Melody really knows her way around Spokane… and the Davenport Hotel. She gave us a personal guided tour after dinner, with all sorts of interesting tidbits I’m sure very few people ever get to hear. I was so happy to see what a happy place Melody is in these days!

A few days later I met cousins Sandy and Shelia for dinner in Gresham. We had a blast! I think it’s really amazing how easy it is to reconnect with extended family members you haven’t seen much of in years. There’s so much in common, not only family lore but certain traits and points of view. (Well, we didn’t get into the election, but nobody said anything about my Obama bumper sticker…)

Seems so easy to just talk about anything! Growing up in a big extended family makes us learn how to laugh at ourselves, don’t you think?! It felt that way in ours. We grew up overhearing the adults discuss us, defining our roles, pointing out our strengths and weaknesses in front of everybody… we all lived in very small houses, and everything that got said got heard, basically.

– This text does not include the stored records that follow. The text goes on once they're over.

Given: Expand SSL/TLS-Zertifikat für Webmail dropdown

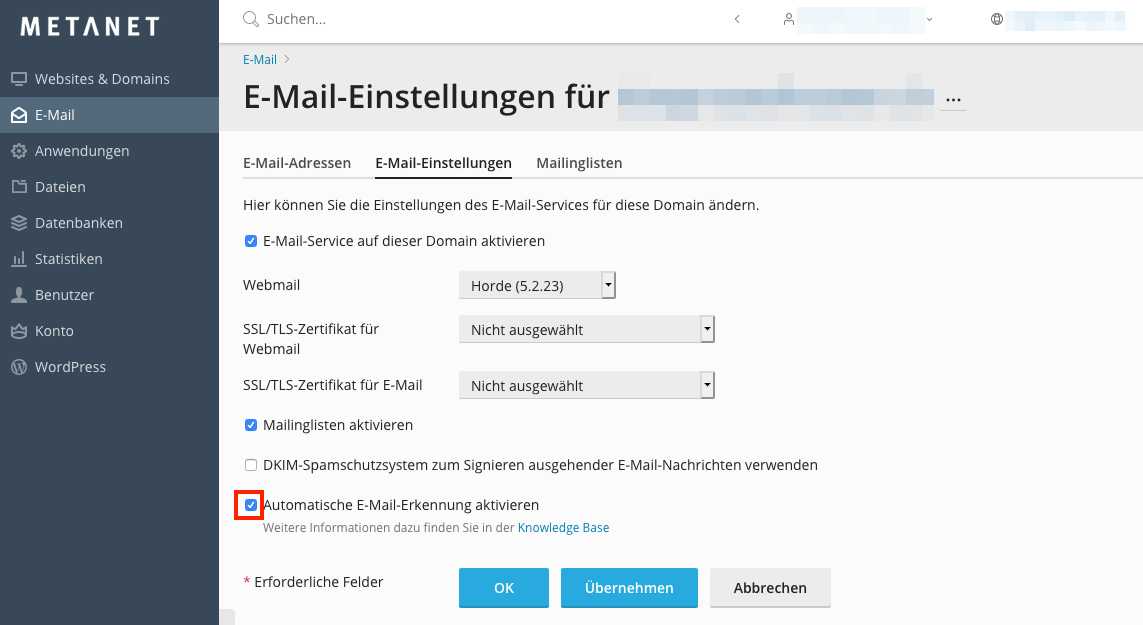Looking at the screenshot, I should click(586, 329).
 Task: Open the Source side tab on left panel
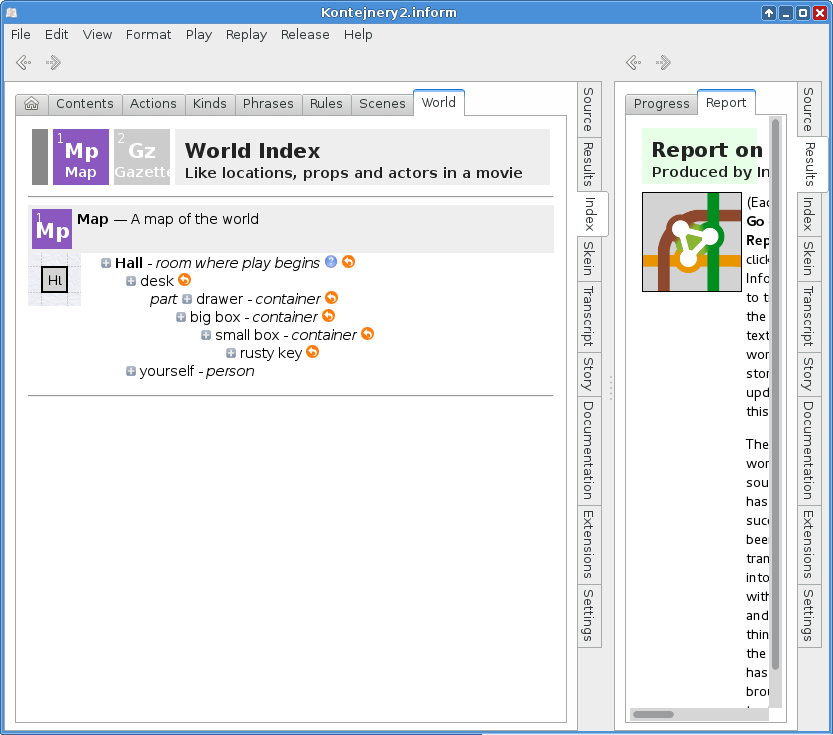pyautogui.click(x=588, y=110)
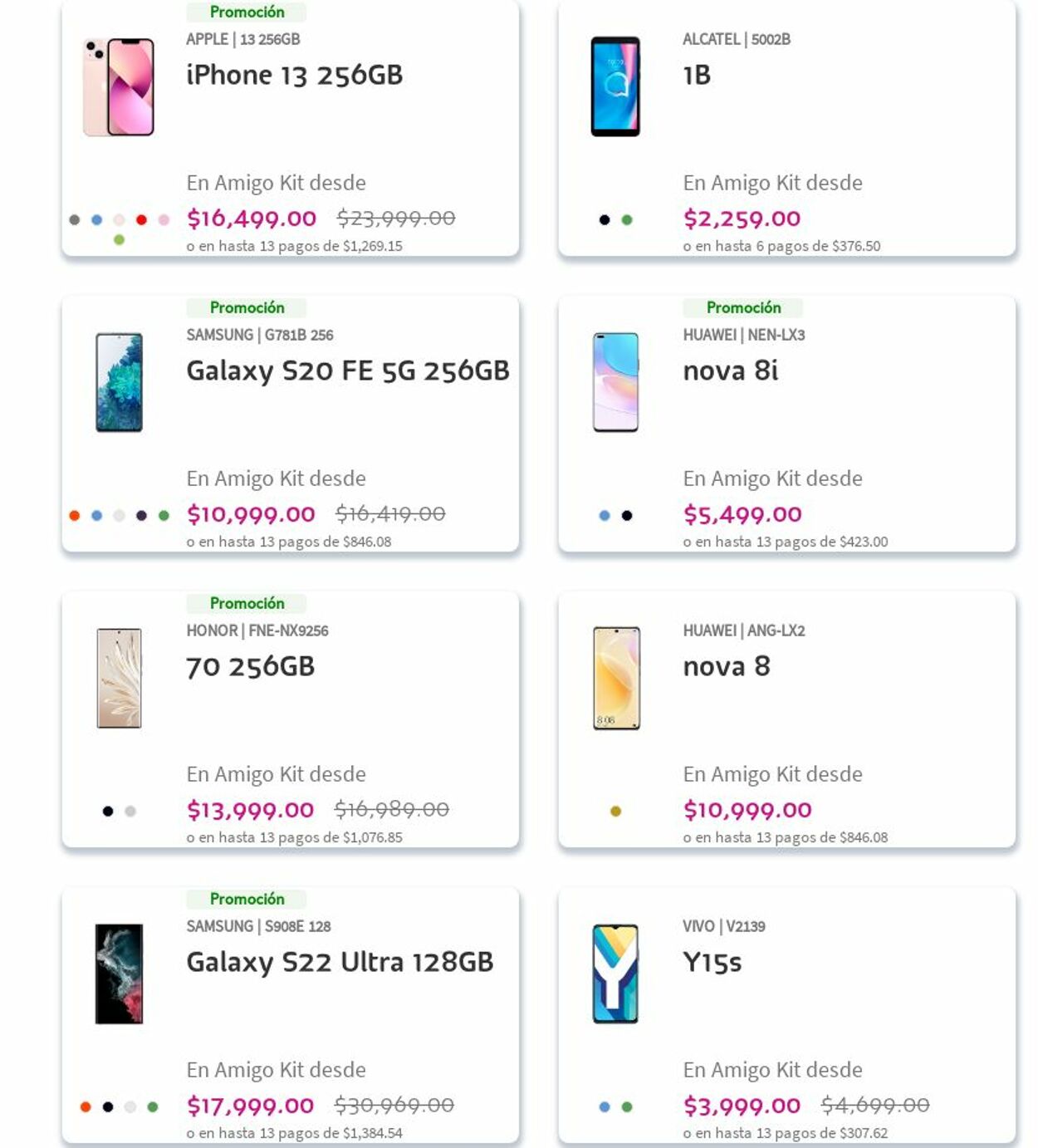Click the Galaxy S22 Ultra phone thumbnail
The width and height of the screenshot is (1038, 1148).
[x=119, y=974]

Here’s a little recap, tell me if I’m right about this, cuzes:

Sandy was the beauty queen, she was the star of the group, and all of us younger ones admired and adored her and wished we could be just like her, but of course we couldn’t even get close. Because she was so sweet and kind, we weren’t even jealous of her, just enjoyed basking in the glory that shone brightly from her and reflected on all of us. Boys flocked to her like moths to a flame. I have never seen anything quite like it up close and personal. She and I were especially close, spending time at one another’s houses in summer, confiding all sorts of precious and silly things. When we were apart, she was always the one I wrote to in order to mark a special event. Sandy always had a profoundly reverent streak, but I was a grateful that she loved me even though I pretty much lacked one no matter how much I pursued one so I could be like her.

I remember once in graduate school, my Chinese teacher’s wife worked for the same company Sandy worked for, and after he met Sandy, he marveled at how much she and I looked alike. “Huh? What are you smoking?!?” I wondered. I guess there is something to people thinking that all people of another race look alike.

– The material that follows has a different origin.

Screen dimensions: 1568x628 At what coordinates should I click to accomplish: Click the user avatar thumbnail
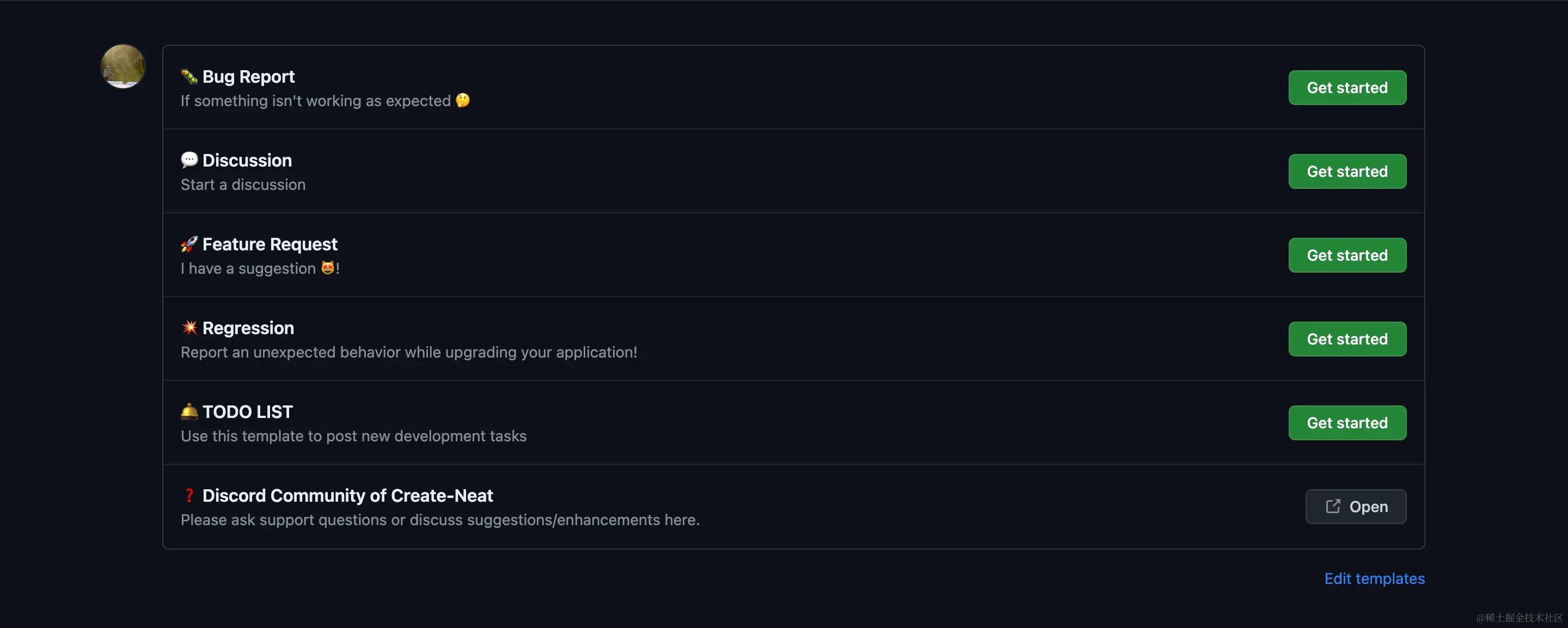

Anyway, I was anything but the beauty, more like the ugly duckling of the extended family. Mostly I was known as the brainiac. I was so into devouring knowledge, creating things, just doing doing doing. Maybe it was to make up for what I lacked in the looks department? I remember Aunt Irene saying once: “Marie, just stay as plain and smart as you are and you will go far.” Partly I pursued the intellectual side of things because it was my family role, but also because I came by it honestly, I just had a pretty insatiable intellectual curiosity.

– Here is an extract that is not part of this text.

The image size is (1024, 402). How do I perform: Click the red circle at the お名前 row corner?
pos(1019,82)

Okay, okay, enough about me, back to the cousins: I didn’t know Sheila and Melody as well as I did Sandy because they were younger by a few years, a number that is insignificant now but loomed large as cousins figure out how with whom to pair off as children.

Melody was always a bright star herself. She was the oldest child in her family, with the associated leadership skills and outgoing personality. When we visited her family in Kennewick when we were kids, I was blown away by her Barbie doll collection. Having never had a name-brand doll myself, that put her in another class altogether. I remember realizing one day that she had a childhood a lot more like the ones in storybooks than I did, or ever imagined. It was clear from a young age that she had talent with a capital T. What a voice!

Sheila was youngest in her family, and was always the adorable little one. I always thought her brown eyes and brown bangs were just about the cutest ever. Looking back, she may have felt she lived in Sandy’s shadow, and seemed more shy and inward, but I think she was actually quietly gathering the awesome power her presence holds now. If you want to feel centered and real, spend some time with Shelia. Meet her children, from China and the Marshall Islands. She is deep, that Shelia. She’s emerged as a family leader now. Just ask Sandy.

The other relative we visited with last month was Uncle JB, my dad’s remaining living brother. (Aunt Arnelle — Sandy and Shelia’s mom — is his only remaining living sister.) He lives in a nursing home in Kennewick. What a sight for sore eyes. Not so many left from his generation now. We must honor them.

We had a wonderful visit, and I fear it may be our last. He just turned 90 and he is tired.

The human brain is an amazing thing. So many parts stay intact, others lose their grip. His sense of humor is still sharp: when I asked if he was following sports, he said, “Oh, yeah, my hotshot Mariners.” (a reference to their record-setting losing season!)

He’s also up on politics (“Obama’s my man!”) but not so clear on where he had breakfast that morning. Lots of discussion of many different topics…some random, some linear, some new, some old. Best part was being able to touch him. I left with mixed feelings, happy we had come, sad about some of what the visit represented.

I really really miss my Granny and Blaine. Think about them every single day of my life. Miss them. Sometimes it just hurts.